Research Group
in Analytic Philosophy

Dummett versus Dummett. Truth, Past and Reality

Date: 13 September 2017

Time: 15:00

Place: Seminari Teorètica i Pràctica

Abstract

I discuss Michael Dummett’s ideas about the past, focusing on his later works: Truth and Reality (T&R, 2006—Gifford talks, delivered in 1996-7) and Truth and the Past (T&P, 2003—The Dewey talks, delivered in 2002). In T&R, Dummett adheres to a “moderate” justificationist semantics, accepts the reality of most of the past, and rejects the reality of the future. I label this view “anti-symmetrical” realism. Most commentators reject Dummett’s version of justificationism and find his views on the past unpalatable (see for instance, Boghossian, 2008, and Peacocke, 2005).

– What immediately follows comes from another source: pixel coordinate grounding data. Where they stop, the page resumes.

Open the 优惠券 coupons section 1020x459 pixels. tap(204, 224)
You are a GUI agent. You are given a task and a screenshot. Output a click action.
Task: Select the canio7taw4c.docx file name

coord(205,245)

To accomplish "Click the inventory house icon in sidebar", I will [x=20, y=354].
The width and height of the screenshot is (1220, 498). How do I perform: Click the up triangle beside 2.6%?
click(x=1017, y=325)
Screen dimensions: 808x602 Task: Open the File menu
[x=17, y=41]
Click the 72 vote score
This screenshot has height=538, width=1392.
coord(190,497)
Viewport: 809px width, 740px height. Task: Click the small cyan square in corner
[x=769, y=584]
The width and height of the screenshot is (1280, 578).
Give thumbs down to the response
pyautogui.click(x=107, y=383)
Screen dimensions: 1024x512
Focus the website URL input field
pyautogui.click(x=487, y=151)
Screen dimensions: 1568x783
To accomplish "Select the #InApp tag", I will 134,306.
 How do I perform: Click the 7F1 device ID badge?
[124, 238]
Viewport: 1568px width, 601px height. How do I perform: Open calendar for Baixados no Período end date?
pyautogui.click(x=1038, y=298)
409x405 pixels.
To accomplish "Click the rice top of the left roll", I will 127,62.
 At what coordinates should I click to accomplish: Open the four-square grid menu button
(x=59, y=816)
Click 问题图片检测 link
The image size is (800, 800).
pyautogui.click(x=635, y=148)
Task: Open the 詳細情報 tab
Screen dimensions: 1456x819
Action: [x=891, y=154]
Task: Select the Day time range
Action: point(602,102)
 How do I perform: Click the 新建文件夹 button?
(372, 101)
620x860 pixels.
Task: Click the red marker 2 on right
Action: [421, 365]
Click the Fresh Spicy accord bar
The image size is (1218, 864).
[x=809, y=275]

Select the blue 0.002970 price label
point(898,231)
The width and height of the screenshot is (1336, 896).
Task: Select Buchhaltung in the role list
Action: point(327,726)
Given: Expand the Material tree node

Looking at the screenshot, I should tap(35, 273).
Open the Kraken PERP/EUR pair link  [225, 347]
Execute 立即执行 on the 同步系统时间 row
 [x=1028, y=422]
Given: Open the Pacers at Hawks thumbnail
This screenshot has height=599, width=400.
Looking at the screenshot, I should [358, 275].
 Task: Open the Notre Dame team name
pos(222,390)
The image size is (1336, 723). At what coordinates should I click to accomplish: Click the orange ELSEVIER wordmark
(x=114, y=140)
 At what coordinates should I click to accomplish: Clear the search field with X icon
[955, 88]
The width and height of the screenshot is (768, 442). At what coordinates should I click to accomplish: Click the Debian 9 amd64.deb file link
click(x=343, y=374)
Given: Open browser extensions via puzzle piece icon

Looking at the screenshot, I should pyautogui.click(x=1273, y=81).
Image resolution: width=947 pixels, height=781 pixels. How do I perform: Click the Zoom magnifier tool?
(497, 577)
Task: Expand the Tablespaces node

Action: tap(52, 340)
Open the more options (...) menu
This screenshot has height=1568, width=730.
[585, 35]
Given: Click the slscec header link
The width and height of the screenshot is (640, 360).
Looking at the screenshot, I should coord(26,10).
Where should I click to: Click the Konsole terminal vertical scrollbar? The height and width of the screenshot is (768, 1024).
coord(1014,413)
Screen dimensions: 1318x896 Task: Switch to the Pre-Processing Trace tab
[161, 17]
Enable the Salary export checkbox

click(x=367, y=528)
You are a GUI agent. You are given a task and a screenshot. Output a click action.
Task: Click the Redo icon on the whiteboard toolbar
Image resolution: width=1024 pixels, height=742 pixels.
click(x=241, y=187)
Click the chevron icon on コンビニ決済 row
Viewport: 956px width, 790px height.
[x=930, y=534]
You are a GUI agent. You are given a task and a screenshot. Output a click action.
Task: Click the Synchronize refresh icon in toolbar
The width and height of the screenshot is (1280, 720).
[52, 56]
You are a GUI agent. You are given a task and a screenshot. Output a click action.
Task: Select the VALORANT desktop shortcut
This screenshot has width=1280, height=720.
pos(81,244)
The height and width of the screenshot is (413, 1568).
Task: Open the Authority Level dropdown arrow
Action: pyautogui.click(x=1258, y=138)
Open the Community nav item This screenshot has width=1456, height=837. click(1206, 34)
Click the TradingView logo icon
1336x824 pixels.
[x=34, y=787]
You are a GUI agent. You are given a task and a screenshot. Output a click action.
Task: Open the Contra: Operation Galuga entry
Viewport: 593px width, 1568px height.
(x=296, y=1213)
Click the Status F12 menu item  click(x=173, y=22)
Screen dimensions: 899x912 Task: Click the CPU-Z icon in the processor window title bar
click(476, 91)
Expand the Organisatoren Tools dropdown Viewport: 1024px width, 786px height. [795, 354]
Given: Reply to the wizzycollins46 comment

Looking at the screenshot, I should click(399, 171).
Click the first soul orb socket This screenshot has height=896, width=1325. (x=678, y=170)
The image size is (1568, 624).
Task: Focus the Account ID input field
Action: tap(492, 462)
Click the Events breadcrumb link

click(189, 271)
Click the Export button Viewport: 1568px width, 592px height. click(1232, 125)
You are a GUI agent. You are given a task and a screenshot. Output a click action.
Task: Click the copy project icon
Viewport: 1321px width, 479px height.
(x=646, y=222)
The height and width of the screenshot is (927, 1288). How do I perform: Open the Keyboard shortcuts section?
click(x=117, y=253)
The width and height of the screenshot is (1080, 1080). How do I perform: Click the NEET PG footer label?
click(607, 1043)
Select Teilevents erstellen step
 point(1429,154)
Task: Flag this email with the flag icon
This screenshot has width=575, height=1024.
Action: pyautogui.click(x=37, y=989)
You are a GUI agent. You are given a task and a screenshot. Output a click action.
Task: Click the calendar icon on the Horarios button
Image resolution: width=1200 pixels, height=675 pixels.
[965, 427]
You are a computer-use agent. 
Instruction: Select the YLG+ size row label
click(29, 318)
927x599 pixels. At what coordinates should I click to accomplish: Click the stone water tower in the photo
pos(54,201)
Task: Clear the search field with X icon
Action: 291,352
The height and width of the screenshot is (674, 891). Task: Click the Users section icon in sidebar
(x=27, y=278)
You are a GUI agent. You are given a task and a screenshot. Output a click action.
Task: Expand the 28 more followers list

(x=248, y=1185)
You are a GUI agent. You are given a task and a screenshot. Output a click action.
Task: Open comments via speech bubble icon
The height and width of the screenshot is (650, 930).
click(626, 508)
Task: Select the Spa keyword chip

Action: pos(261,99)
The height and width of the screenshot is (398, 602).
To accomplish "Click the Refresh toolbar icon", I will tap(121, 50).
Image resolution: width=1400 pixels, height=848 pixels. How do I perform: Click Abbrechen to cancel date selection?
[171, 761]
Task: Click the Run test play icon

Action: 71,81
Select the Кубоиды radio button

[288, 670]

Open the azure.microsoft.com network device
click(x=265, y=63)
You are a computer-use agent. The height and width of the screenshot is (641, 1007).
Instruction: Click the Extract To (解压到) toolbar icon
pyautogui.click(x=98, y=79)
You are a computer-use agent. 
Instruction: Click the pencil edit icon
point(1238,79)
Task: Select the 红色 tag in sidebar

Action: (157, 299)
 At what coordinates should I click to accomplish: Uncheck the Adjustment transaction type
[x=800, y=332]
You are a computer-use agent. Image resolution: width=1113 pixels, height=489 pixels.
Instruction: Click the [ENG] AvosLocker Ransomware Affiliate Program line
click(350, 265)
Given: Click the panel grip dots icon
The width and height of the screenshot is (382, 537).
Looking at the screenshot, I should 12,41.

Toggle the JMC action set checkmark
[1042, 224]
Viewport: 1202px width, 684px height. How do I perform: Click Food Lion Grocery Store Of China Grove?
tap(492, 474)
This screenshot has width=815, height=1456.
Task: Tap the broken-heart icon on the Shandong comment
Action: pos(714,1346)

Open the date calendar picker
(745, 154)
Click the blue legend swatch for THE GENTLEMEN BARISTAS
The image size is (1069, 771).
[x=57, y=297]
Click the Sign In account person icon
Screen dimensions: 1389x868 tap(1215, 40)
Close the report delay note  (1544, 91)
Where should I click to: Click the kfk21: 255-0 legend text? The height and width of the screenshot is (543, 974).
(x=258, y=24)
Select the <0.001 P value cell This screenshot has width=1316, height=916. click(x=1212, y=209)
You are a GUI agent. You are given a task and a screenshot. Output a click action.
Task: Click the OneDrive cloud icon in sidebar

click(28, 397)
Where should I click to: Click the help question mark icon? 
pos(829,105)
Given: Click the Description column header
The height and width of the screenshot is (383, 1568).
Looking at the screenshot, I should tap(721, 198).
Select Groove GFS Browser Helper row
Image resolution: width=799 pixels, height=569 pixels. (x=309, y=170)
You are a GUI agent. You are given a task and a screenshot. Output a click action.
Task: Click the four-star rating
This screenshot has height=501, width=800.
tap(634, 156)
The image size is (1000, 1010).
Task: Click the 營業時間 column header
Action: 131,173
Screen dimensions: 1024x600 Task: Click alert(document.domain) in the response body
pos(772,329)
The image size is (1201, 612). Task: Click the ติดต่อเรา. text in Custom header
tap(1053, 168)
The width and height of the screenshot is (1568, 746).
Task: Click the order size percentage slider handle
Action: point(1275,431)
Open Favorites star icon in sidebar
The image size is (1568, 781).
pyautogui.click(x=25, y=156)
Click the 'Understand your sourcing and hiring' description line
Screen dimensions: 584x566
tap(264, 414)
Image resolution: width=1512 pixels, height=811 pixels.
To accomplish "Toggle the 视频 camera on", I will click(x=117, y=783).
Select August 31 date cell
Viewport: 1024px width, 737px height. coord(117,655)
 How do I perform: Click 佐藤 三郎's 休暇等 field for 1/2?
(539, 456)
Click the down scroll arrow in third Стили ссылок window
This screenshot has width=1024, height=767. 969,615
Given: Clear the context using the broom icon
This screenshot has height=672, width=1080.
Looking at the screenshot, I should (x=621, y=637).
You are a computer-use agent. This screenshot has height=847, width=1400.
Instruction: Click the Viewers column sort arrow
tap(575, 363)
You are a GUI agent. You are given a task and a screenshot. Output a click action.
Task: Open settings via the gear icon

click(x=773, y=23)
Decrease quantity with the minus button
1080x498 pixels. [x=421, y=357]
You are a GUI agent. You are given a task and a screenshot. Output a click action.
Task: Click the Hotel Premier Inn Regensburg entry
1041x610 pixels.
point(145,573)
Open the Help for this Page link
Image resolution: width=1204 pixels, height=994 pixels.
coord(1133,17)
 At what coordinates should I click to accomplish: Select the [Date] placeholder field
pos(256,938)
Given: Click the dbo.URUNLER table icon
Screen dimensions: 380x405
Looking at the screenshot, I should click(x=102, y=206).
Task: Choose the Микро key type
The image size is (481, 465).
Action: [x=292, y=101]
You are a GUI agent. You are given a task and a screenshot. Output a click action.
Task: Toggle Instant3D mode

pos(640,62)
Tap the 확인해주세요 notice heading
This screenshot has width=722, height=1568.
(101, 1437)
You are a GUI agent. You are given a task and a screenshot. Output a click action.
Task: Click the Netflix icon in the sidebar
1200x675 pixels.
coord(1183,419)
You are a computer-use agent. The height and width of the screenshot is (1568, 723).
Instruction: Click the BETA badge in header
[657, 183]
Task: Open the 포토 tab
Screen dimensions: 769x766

Dummett himself rejected “anti-symmetrical” realism in T&P.   The aim of this paper is to argue in favor of Dummett’s anti-symmetrical realism, and to defend it both from commentators and from Dummett’s own criticisms in T&P. I propose an alternative account: I reject Dummett’s focus on (Fregean) propositions as bearers of truth and his account of language acquisition, and I present a view based on utterances, events and situations. I believe my proposal makes Dummett’s overall views on truth and the past in T&R much more compelling.